Start of Passage

If the corresponding information is unavailable or irrelevant, field values can be ‘0’ or ‘*’ (depending on the field, see below), but they cannot be missing! After the 11 mandatory fields, a variable number of optional fields can be present. Here’s an example of one single line of a real-life SAM file (you may need to scroll sideways):

ERR458493 .552967 16 chrI 140 255 12 M61232N37M2S * 0 0 CCACTCGTTCACCAGGGCCGGCGGGCTGATCACTTTATCGTGCATCTTGGC BB?HHJJIGHHJIGIIJJIJGIJIJJIIIGHBJJJJJJHHHHFFDDDA1+B NH:i:1 HI:i:1 AS:i:41 nM:i:2

The following table explains the format and content of each field. The FLAG, CIGAR, and the optional fields (marked in blue) are explained in more detail below. The number of optional fields can vary widely between different SAM files and even between reads within in the same file. The field types marked in blue are explained in more detail in the main text below.

FLAG field

The FLAG field encodes various pieces of information about the individual read, which is particularly important for PE reads. It contains an integer that is generated from a sequence of Boolean bits (0, 1). This way, answers to multiple binary (Yes/No) questions can be compactly stored as a series of bits, where each of the single bits can be addressed and assigned separately.

The following table gives an overview of the different properties that can be encoded in the FLAG field. The developers of the SAM format and samtools tend to use the hexadecimal encoding as a means to refer to the different bits in their documentation. The value of the FLAG field in a given SAM file, however, will always be the decimal representation of the sum of the underlying binary values (as shown in Table below, row 2).

Figure 12. The FLAG field of SAM files stores information about the respective read alignment in one single decimal number. The decimal number is the sum of all the answers to the Yes/No questions associated with each binary bit. The hexadecimal representation is used to refer to the individual bits (questions). A bit is set if the corresponding state is true. For example, if a read is paired, 0x1 will be set, returning the decimal value of 1. Therefore, all FLAG values associated with paired reads must be uneven decimal numbers. Conversely, if the 0x1 bit is unset (= read is not paired), no assumptions can be made about 0x2, 0x8, 0x20, 0x40 and 0x80 because they refer to paired reads (from tutorial by Friederike Dündar, Luce Skrabanek, and Paul Zumbo).

In a run with single reads, the flags you most commonly see are:

  • 0: This read has been mapped to the forward strand. (None of the bit-wise flags have been set.)

End of Passage

**Required action 1**
Answer these from the SAM format passage, one line each:
(a) How many mandatory fields come before the optional ones?
(b) What kind of value does the FLAG field contain?
(c) In a run with single reads, what does a flag of 0 indicate?
**Required action 2**
Translate this sentence from the SAM format passage into Spanish: "The FLAG field encodes various pieces of information about the individual read, which is particularly important for PE reads."

Start of Raw data

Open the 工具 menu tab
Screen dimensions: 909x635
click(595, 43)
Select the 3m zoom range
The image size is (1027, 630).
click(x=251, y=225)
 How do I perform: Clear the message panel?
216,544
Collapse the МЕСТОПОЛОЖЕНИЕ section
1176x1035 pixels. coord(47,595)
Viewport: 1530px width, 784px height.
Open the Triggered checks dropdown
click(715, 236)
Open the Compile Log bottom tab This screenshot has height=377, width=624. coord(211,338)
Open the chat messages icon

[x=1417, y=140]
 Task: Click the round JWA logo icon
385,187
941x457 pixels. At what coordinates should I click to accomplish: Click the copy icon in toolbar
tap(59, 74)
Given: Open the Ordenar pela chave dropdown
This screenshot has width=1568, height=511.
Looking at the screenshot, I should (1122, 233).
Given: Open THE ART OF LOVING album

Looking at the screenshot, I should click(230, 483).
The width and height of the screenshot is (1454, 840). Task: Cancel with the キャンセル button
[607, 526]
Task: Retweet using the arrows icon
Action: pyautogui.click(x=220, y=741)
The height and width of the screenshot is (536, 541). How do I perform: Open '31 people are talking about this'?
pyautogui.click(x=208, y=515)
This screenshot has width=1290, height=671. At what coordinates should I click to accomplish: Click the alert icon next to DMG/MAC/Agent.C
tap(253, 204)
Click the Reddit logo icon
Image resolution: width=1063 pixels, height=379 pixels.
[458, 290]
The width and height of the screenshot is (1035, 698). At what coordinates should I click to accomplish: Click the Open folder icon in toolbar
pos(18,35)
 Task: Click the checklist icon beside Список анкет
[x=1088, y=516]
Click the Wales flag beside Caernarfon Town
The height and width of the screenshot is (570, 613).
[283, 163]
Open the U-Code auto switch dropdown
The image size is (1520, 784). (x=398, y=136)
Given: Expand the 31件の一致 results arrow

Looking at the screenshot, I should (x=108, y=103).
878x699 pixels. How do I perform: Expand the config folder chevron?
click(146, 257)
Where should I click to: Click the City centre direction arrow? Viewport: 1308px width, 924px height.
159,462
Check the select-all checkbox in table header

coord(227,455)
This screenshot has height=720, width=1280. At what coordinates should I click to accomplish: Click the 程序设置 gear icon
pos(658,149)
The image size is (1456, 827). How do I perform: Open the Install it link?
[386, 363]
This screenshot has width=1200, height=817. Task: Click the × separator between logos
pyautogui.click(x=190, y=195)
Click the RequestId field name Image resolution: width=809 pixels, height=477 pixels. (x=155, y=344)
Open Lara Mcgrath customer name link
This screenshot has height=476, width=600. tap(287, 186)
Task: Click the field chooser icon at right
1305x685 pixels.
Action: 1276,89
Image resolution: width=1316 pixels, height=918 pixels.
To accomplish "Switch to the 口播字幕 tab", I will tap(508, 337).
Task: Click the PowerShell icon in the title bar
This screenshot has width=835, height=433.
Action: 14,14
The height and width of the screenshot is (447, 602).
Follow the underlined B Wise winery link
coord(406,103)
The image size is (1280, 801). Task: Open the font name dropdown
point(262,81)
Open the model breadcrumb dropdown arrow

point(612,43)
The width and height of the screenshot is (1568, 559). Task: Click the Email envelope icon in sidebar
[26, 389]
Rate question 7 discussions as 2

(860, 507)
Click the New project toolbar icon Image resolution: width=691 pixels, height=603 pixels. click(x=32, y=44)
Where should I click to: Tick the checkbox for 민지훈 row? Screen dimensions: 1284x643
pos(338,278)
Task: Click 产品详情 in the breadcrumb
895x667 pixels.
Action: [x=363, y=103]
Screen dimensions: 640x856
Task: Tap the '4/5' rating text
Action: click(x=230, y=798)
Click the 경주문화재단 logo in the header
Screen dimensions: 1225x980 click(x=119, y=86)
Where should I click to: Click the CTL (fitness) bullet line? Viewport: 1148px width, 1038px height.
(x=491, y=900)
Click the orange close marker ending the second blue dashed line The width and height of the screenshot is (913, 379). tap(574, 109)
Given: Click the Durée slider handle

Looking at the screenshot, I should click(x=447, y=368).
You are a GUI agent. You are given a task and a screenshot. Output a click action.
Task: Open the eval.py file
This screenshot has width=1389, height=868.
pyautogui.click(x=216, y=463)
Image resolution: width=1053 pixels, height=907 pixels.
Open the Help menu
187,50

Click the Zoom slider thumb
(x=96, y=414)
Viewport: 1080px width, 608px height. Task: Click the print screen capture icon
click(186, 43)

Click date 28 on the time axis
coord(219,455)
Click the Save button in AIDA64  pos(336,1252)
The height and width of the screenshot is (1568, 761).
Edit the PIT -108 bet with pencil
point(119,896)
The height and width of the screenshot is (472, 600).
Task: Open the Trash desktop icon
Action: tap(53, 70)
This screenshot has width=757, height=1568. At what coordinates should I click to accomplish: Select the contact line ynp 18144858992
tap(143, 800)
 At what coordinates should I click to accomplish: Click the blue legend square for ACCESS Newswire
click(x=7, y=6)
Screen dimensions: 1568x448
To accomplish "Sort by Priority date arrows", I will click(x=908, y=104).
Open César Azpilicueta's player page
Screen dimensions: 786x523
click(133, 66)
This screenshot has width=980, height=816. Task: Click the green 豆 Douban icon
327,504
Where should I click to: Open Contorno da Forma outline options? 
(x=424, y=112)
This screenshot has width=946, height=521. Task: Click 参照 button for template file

End of Raw data

**Expected answer 1**
(a) 11
(b) An integer generated from a sequence of Boolean bits (0, 1)
(c) The read has been mapped to the forward strand.

**Expected answer 2**
El campo FLAG codifica diversos datos sobre la lectura individual, lo cual es especialmente importante para las lecturas PE.